▶ [EXERCISE PROMPT] Return all lines from the listing below in which "computer" appears.

▶ [INFORMATION]
+ + + + +

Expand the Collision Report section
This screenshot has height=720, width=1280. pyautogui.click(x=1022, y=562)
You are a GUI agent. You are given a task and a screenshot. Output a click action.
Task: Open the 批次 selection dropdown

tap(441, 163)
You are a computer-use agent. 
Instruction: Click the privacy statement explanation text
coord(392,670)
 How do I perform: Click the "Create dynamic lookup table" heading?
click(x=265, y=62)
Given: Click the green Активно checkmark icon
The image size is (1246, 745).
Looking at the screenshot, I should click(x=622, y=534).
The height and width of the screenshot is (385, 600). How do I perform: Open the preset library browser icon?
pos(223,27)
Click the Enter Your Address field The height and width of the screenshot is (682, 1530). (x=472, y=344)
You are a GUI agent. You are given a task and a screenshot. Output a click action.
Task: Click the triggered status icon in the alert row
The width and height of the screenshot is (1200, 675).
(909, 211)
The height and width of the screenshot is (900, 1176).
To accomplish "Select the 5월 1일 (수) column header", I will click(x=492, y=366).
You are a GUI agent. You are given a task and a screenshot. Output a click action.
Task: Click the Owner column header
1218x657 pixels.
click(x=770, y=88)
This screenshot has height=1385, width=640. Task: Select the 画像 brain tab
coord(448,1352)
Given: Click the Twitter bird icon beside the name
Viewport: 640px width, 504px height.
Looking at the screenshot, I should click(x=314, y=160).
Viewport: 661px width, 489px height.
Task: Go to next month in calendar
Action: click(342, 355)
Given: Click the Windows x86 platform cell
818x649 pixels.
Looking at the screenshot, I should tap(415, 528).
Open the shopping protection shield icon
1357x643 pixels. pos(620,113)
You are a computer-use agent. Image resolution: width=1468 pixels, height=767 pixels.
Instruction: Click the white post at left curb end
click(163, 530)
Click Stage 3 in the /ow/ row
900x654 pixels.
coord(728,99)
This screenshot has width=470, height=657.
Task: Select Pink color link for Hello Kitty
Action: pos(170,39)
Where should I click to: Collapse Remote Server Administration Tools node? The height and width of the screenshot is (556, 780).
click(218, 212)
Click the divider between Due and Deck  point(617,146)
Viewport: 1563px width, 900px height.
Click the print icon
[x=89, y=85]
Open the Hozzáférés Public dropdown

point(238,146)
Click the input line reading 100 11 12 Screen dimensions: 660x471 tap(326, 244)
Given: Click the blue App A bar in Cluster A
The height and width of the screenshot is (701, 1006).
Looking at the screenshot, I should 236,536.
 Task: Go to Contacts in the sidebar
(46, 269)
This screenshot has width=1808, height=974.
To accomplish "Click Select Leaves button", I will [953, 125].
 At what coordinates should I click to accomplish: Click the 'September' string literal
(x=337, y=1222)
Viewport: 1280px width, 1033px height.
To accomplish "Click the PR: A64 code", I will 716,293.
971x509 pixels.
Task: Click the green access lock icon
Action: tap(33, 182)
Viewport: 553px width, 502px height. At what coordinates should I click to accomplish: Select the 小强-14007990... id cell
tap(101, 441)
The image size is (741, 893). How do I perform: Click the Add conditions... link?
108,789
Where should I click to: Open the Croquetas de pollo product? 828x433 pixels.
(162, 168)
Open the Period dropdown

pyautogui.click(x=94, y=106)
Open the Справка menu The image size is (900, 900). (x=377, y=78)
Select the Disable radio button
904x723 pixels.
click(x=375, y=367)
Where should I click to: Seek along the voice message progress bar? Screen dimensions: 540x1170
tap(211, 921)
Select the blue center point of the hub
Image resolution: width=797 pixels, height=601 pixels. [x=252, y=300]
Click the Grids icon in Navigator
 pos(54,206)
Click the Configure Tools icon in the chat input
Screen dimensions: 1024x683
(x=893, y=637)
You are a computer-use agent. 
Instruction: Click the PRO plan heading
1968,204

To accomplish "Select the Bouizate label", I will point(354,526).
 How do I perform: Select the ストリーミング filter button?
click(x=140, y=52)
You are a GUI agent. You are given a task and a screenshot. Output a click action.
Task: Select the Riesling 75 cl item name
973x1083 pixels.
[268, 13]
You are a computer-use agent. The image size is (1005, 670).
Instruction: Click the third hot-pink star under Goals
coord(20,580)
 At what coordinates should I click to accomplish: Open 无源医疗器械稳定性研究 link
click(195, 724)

+ + + + +

▶ [ANSWER SPACE]
You are a computer-use agent. 
You are a computer-use agent. Image resolution: width=1468 pixels, height=767 pixels.
You are a computer-use agent. 
You are a computer-use agent. The image size is (1005, 670).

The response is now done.